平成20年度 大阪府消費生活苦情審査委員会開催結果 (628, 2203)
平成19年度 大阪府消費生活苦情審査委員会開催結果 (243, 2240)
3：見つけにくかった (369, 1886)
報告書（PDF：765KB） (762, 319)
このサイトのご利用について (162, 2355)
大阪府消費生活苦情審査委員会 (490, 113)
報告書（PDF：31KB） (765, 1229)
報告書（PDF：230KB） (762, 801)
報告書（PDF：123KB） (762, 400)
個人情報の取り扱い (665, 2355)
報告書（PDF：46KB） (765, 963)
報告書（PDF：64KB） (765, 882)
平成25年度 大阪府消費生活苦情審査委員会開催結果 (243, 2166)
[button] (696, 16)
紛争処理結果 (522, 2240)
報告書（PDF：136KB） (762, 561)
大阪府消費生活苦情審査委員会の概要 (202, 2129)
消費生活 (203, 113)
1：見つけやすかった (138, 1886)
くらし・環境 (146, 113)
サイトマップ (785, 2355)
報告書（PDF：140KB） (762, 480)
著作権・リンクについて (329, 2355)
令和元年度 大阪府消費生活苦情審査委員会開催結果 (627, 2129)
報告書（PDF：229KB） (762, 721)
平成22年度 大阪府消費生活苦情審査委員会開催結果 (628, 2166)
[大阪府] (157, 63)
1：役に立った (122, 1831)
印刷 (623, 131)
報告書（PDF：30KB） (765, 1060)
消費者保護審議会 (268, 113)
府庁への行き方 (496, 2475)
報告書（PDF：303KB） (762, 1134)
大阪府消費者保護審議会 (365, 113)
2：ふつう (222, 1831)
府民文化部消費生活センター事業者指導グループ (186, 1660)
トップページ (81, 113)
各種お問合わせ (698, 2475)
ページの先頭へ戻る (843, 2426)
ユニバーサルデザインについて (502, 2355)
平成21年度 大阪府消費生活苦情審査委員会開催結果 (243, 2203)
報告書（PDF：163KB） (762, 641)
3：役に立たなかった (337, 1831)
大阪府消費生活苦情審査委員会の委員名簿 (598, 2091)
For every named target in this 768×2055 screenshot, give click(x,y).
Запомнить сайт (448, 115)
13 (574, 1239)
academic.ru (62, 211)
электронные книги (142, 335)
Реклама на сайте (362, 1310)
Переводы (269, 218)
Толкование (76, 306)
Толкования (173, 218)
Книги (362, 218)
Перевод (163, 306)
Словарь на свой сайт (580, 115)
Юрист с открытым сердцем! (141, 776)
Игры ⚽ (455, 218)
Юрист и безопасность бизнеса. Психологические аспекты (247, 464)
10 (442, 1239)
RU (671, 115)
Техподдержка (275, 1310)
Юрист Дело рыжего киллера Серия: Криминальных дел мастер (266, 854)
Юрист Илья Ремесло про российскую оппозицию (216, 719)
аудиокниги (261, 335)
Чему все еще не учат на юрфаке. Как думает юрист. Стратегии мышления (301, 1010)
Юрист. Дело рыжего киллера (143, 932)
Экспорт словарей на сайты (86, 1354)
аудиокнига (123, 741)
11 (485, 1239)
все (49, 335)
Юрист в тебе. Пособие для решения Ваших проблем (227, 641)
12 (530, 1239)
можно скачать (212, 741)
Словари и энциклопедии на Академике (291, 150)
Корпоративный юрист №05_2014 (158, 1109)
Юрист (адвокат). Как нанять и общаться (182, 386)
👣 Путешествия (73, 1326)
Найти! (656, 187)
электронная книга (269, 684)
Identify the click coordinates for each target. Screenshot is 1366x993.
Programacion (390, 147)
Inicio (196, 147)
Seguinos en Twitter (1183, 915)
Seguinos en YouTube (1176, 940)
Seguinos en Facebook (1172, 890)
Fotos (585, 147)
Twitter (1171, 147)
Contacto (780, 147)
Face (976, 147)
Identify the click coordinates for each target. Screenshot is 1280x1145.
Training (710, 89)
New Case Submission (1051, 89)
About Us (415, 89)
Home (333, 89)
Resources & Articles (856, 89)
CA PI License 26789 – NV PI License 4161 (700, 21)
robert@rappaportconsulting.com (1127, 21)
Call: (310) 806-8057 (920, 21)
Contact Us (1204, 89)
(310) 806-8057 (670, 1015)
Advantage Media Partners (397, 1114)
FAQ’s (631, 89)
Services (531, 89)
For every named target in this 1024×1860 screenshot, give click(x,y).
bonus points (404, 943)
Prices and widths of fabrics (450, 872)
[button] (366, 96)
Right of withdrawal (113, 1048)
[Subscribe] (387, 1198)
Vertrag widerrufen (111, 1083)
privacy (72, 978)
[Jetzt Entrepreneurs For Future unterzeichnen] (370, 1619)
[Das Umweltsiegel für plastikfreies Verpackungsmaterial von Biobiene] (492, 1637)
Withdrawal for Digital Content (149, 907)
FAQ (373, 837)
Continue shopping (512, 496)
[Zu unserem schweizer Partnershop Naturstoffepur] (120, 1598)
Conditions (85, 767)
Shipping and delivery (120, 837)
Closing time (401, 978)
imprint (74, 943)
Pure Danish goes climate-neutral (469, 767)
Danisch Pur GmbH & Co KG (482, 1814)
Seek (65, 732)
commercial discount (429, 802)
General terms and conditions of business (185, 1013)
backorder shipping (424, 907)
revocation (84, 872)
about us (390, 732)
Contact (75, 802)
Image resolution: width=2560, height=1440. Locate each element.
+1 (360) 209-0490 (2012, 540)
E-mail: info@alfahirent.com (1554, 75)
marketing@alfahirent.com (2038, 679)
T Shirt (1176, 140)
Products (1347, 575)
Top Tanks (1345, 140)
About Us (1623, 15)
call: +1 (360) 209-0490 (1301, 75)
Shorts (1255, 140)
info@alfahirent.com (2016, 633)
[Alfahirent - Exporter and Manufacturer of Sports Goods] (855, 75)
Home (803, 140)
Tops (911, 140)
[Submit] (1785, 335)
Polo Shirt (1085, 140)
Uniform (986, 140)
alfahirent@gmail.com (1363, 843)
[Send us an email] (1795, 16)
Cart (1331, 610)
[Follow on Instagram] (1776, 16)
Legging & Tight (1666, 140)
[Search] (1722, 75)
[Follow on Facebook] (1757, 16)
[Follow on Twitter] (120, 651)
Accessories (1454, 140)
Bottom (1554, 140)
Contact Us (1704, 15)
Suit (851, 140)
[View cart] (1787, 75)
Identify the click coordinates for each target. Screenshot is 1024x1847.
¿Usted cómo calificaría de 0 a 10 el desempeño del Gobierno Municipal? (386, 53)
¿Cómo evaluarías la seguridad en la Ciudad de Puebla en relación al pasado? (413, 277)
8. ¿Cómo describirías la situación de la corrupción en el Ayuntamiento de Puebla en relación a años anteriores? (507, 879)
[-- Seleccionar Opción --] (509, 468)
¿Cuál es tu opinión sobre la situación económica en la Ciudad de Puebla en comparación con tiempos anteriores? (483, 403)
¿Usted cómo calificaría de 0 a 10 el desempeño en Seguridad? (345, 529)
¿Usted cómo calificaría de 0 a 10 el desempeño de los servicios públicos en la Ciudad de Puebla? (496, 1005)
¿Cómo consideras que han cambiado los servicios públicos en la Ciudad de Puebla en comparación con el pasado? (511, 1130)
--------------------------------------------------
§ **DIRECTIONS**:
The range runs from the line above containing "Shipping and delivery (120, 837)" to the line containing "Seguridad? (345, 529)", inclusive. Restate those lines word for word and no others.

§ **ANSWER TO THIS PROBLEM**:
Shipping and delivery (120, 837)
Closing time (401, 978)
imprint (74, 943)
Pure Danish goes climate-neutral (469, 767)
Danisch Pur GmbH & Co KG (482, 1814)
Seek (65, 732)
commercial discount (429, 802)
General terms and conditions of business (185, 1013)
backorder shipping (424, 907)
revocation (84, 872)
about us (390, 732)
Contact (75, 802)
Image resolution: width=2560, height=1440. Locate each element.
+1 (360) 209-0490 (2012, 540)
E-mail: info@alfahirent.com (1554, 75)
marketing@alfahirent.com (2038, 679)
T Shirt (1176, 140)
Products (1347, 575)
Top Tanks (1345, 140)
About Us (1623, 15)
call: +1 (360) 209-0490 (1301, 75)
Shorts (1255, 140)
info@alfahirent.com (2016, 633)
[Alfahirent - Exporter and Manufacturer of Sports Goods] (855, 75)
Home (803, 140)
Tops (911, 140)
[Submit] (1785, 335)
Polo Shirt (1085, 140)
Uniform (986, 140)
alfahirent@gmail.com (1363, 843)
[Send us an email] (1795, 16)
Cart (1331, 610)
[Follow on Instagram] (1776, 16)
Legging & Tight (1666, 140)
[Search] (1722, 75)
[Follow on Facebook] (1757, 16)
[Follow on Twitter] (120, 651)
Accessories (1454, 140)
Bottom (1554, 140)
Contact Us (1704, 15)
Suit (851, 140)
[View cart] (1787, 75)
Identify the click coordinates for each target. Screenshot is 1024x1847.
¿Usted cómo calificaría de 0 a 10 el desempeño del Gobierno Municipal? (386, 53)
¿Cómo evaluarías la seguridad en la Ciudad de Puebla en relación al pasado? (413, 277)
8. ¿Cómo describirías la situación de la corrupción en el Ayuntamiento de Puebla en relación a años anteriores? (507, 879)
[-- Seleccionar Opción --] (509, 468)
¿Cuál es tu opinión sobre la situación económica en la Ciudad de Puebla en comparación con tiempos anteriores? (483, 403)
¿Usted cómo calificaría de 0 a 10 el desempeño en Seguridad? (345, 529)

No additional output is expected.